青葙子放下木梳,走到青淮子跟前,她眼神从未从青淮子脸上瞥去一刻,手瞎摸着伸向妆奁,碰着了个先前没碰过的东西,糕饼大小的一个圆坨坨,上面的花样也是变着来,盖儿上有火凤凰,肚子上又是几株青葙子。
“这,这是什么?”
青淮子手快地拿过这东西,“人家送来的。”
“人家是哪个人家?人家送你的就不能叫我看了吗?”青葙子语气稍为俏皮,伸手要去夺胭脂盒,“你昨日跟着江二公子逛夜市,好晚才回来,爹娘乐坏了,却叫我以为是去逛鬼市。

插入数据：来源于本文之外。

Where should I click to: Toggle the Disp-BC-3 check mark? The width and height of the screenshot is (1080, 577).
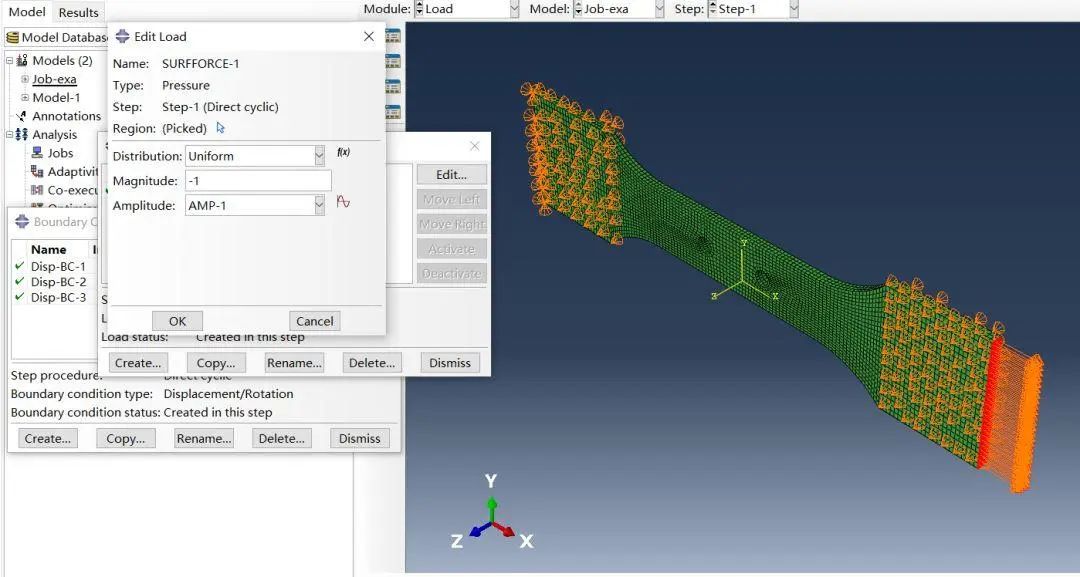19,297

”她说完捂嘴咯咯笑两声,“我看这东西是江二公子送给你的。”
青淮子无二话,她被葙子扒得不剩骨头,清清冷冷的将小胭脂盒放在妆奁最下层的一方槽内,也不关门想要葙子看个彻底。
“你最好不要碰,今日我还要给它送回去。”
青葙子闻言收回目光,“送回去也好,姐姐本就生得美。”
“……”青淮子将妆奁合上,叹息:“我若是嫁过去此后就只得留在琅琊了。”
留在琅琊没什么不好,只是此处的逃兵愈发泛滥,朝廷又从年初开始制法定律追捕逃兵,这些逃兵肩膀上的朝章急需清洗。在琅琊,能清朝章的人只有青家,他们明面是救人但更是害人己,一旦被朝廷捉到马脚,九族必诛。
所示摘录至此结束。